This campaign asking doctors to sign a pledge not to see drug company reps was getting some media coverage last week. It’s probably a topic worth consideration.
http://noadvertisingplease.org/

Reform of the Federation White Paper: Roles and Responsibilities in Health

http://federation.dpmc.gov.au/sites/default/files/issues-paper/Health_Issues_Paper.pdf
http://federation.dpmc.gov.au/issues-papers

Brendan, the link is not working for me.

They moved the file after the fact because bureaucrats.

A lot of data here: Multinational Comparisons of Health Systems Data, 2014


John Menadue, Michael Keating and others been publishing a series of policy essays at this blog. Included is a series of five essays on health policy, that raise several ideas discussed by the health policy working group. For instance, the essay by Jennifer Doggett on copayments comes to much the same conclusions as we did. Some of John Menadue’s recommendations go further than what is in our draft policy, and in future we should revisit these ideas, such as those around private health insurance and commonwealth-state relations. Unfortunately, these essays are short on supporting references.

An op-article by Ross Kerridge from John Menadue’s blog.

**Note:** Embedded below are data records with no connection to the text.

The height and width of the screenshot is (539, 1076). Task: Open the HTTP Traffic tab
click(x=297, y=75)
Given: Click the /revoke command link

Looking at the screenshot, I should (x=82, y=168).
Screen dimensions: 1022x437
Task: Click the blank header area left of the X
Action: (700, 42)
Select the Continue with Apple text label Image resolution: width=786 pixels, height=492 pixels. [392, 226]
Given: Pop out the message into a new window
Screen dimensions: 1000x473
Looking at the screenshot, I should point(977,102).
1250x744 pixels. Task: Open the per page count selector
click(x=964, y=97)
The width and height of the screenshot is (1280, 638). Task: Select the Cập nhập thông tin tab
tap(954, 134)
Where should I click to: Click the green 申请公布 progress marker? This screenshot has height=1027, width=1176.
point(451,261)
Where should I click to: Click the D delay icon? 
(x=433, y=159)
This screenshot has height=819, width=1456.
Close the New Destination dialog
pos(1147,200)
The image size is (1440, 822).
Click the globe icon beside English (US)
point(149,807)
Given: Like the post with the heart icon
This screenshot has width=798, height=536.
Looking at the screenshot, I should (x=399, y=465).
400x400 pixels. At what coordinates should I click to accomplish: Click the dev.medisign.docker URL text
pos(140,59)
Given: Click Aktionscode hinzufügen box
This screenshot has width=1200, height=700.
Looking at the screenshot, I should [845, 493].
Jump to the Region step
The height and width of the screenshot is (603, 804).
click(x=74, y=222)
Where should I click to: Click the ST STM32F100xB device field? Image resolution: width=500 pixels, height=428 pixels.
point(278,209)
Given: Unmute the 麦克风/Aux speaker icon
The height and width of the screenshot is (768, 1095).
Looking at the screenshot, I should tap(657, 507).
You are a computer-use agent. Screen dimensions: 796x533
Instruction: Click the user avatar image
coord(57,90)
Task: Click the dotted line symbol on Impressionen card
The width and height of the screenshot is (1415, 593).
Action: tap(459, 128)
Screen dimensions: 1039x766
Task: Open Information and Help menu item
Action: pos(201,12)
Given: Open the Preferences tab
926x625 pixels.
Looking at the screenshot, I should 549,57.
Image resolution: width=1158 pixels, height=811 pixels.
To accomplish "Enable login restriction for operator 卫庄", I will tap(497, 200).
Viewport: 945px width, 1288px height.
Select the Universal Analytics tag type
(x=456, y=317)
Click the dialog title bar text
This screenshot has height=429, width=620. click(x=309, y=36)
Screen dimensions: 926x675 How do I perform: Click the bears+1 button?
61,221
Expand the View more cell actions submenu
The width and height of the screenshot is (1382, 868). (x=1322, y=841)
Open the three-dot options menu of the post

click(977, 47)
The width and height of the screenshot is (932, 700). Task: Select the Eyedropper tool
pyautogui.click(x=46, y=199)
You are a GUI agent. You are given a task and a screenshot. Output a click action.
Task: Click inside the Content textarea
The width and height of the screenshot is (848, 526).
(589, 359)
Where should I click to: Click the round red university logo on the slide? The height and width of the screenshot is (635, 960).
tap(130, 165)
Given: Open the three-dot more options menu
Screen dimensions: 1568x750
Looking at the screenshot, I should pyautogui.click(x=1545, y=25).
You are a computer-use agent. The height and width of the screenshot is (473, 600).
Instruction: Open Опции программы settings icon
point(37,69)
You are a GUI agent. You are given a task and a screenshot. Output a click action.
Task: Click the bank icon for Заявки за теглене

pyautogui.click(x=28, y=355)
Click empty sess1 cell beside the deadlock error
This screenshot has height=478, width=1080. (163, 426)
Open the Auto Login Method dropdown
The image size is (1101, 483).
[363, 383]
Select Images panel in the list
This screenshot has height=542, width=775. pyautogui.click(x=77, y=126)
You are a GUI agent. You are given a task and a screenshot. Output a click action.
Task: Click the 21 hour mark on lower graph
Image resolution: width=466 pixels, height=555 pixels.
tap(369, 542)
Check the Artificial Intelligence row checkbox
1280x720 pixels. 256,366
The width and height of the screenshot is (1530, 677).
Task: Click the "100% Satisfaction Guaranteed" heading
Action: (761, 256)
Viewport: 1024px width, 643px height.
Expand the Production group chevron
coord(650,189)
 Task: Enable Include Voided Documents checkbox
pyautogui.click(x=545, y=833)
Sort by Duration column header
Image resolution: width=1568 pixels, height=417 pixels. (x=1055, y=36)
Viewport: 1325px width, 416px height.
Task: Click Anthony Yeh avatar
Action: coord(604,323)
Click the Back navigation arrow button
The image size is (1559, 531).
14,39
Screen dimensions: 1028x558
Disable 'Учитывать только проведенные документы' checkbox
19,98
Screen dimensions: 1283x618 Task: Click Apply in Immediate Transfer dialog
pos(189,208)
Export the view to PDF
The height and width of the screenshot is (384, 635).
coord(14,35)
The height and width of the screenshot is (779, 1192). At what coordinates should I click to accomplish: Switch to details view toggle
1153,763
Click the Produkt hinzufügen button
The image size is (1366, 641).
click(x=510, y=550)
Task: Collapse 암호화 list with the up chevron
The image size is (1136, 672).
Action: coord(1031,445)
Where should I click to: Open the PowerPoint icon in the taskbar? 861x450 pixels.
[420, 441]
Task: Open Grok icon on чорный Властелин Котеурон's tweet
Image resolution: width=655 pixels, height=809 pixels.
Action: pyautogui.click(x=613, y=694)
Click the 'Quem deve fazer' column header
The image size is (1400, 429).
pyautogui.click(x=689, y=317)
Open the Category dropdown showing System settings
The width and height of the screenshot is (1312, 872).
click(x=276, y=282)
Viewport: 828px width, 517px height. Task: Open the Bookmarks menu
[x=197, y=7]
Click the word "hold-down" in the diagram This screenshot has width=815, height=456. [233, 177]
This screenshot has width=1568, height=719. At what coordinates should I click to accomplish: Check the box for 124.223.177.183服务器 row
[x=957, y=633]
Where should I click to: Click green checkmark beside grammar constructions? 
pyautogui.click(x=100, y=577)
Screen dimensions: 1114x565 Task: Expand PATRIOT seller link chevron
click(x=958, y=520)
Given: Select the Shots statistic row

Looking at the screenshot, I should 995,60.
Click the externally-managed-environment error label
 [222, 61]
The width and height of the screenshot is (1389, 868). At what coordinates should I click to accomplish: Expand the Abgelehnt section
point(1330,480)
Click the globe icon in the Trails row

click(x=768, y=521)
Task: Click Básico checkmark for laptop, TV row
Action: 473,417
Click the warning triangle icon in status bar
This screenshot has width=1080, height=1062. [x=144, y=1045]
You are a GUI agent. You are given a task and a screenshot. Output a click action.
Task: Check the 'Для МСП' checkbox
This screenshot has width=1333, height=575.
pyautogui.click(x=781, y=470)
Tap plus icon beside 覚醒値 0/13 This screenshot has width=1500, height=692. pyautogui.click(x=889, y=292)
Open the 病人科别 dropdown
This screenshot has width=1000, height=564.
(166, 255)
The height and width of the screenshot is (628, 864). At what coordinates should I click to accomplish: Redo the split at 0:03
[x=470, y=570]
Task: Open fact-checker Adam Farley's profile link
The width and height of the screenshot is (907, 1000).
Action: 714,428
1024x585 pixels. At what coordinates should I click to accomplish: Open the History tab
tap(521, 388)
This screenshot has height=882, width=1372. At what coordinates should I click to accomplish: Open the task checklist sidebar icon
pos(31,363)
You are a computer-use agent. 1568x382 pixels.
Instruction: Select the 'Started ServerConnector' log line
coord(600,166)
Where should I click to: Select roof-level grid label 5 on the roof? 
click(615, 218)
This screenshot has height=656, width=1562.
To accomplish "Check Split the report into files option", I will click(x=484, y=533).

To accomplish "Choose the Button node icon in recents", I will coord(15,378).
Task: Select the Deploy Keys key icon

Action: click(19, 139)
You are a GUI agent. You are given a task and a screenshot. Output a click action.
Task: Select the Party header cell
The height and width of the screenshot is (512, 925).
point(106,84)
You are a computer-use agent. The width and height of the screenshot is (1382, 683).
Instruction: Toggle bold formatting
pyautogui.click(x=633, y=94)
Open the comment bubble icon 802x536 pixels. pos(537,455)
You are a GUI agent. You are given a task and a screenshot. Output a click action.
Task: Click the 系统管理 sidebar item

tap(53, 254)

tl;dr we need to have a Medicare payment for GPs being a person’s ‘designated coordinator’.

Hi alexjago,

I hadn’t noticed that article by Ross Kerridge that you mentioned, although I had heard the basic idea before and agree that we should support some kind of scheme like this. The current fee-for-service model undervalues the role that GPs can play in coordination of care. I will put you suggestion to the Policy Development Committee.